* [Exercise details]: Please pull out every line of the data below that contains the string "coordinates", matching case exactly.

§ §

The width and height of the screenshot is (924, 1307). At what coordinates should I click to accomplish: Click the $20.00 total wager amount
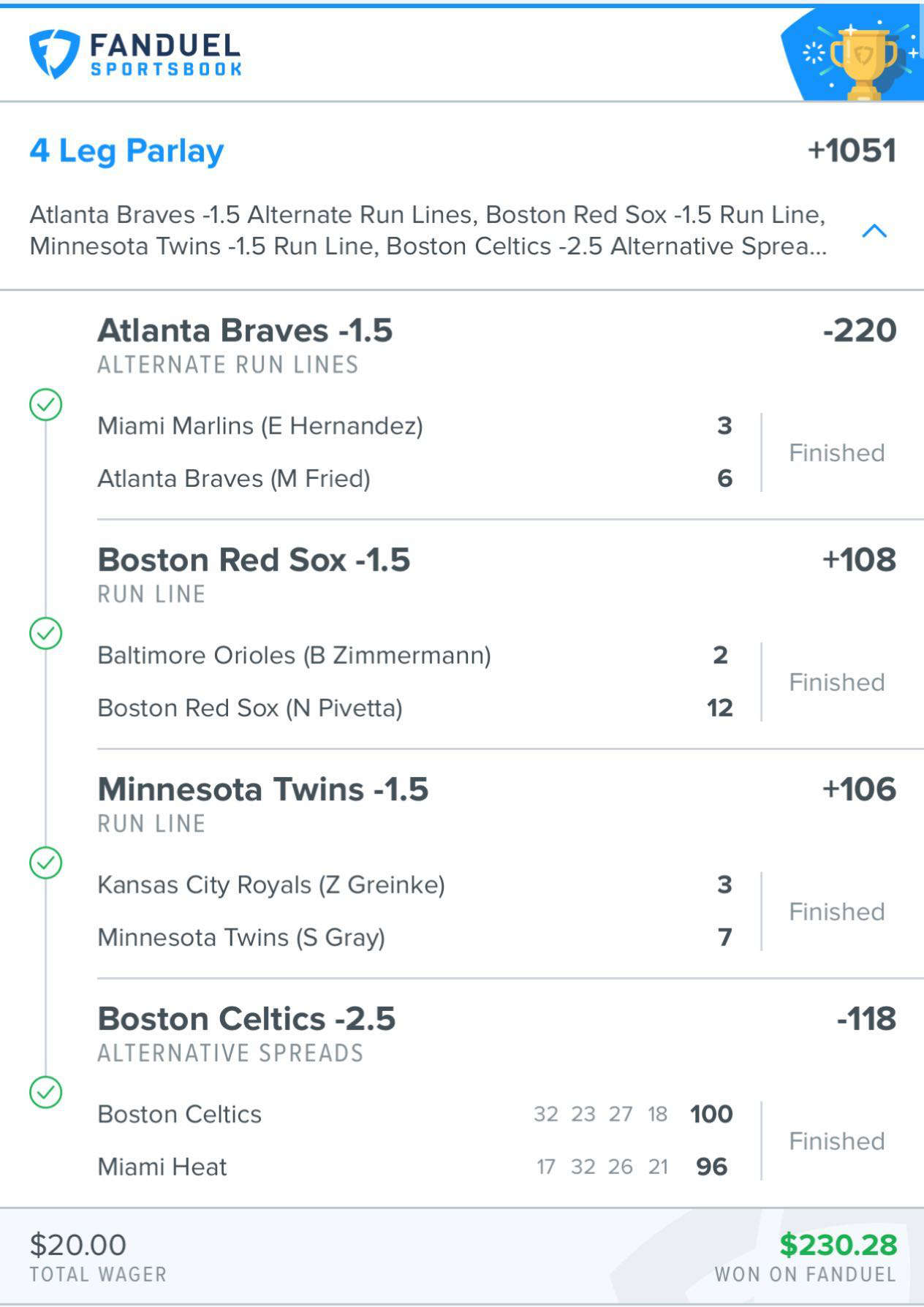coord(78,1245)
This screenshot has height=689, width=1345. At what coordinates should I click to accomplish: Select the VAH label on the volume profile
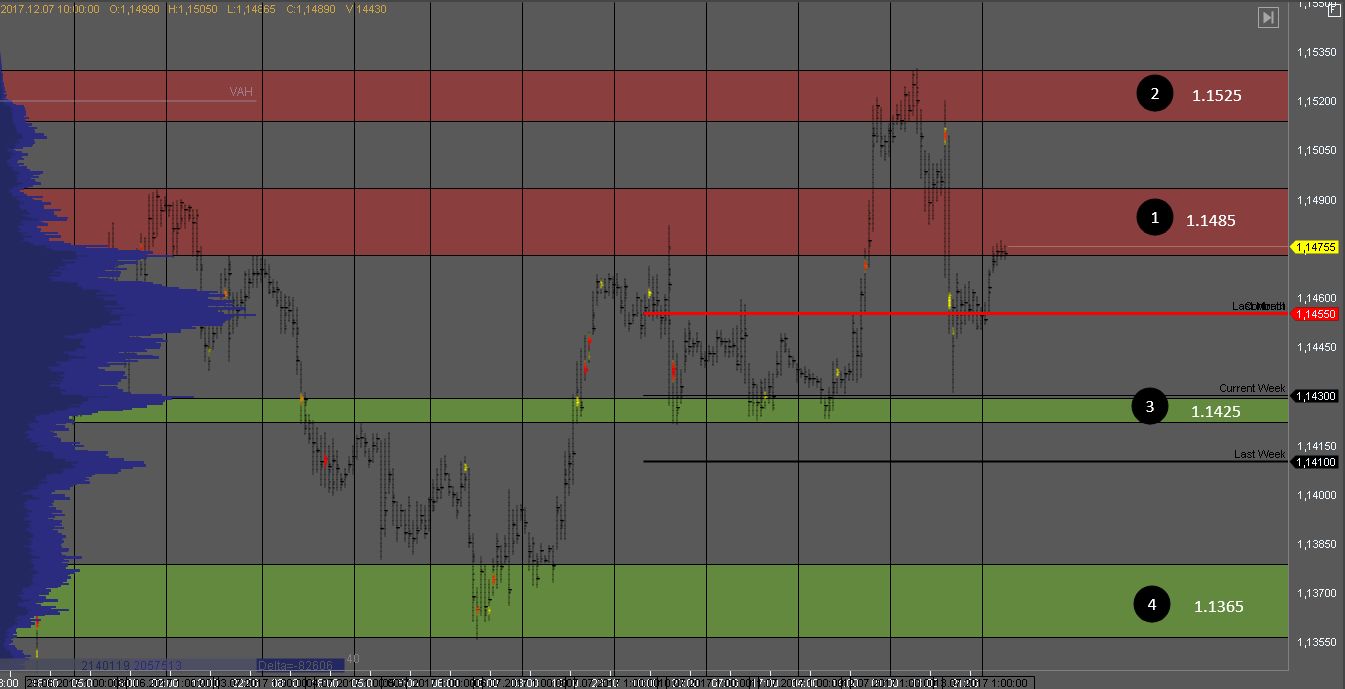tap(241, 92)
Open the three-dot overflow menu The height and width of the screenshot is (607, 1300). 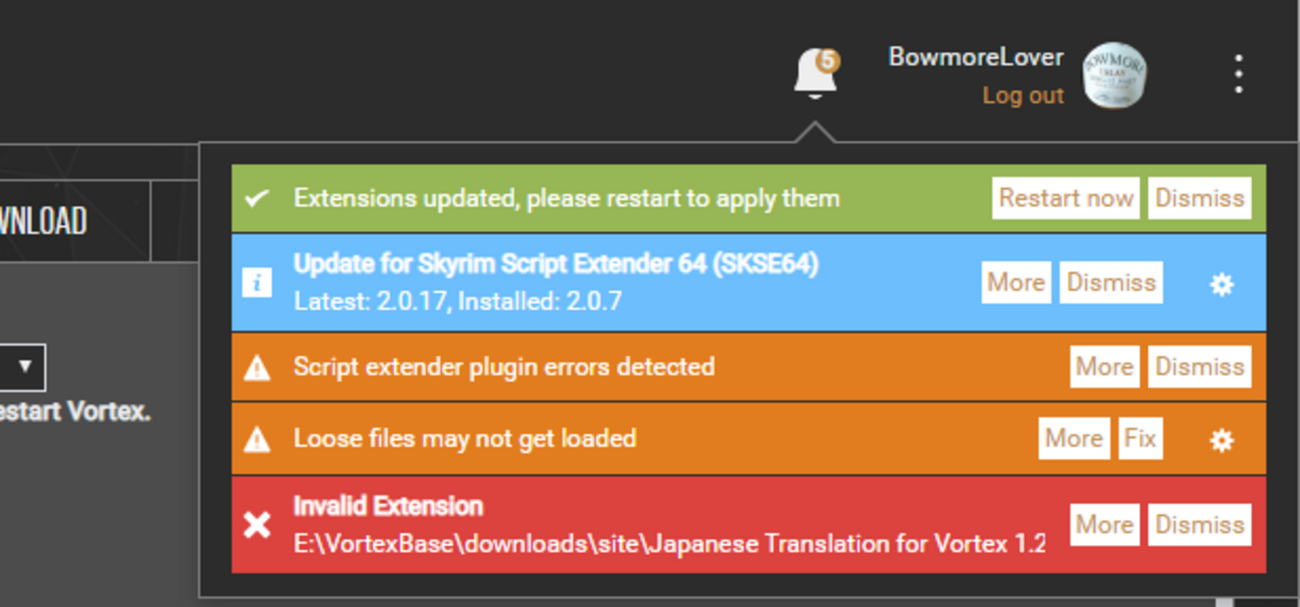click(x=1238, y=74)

§ §

* [Exercise answer]:
The width and height of the screenshot is (924, 1307). At what coordinates should I click to accomplish: Click the $20.00 total wager amount
This screenshot has height=689, width=1345. At what coordinates should I click to accomplish: Select the VAH label on the volume profile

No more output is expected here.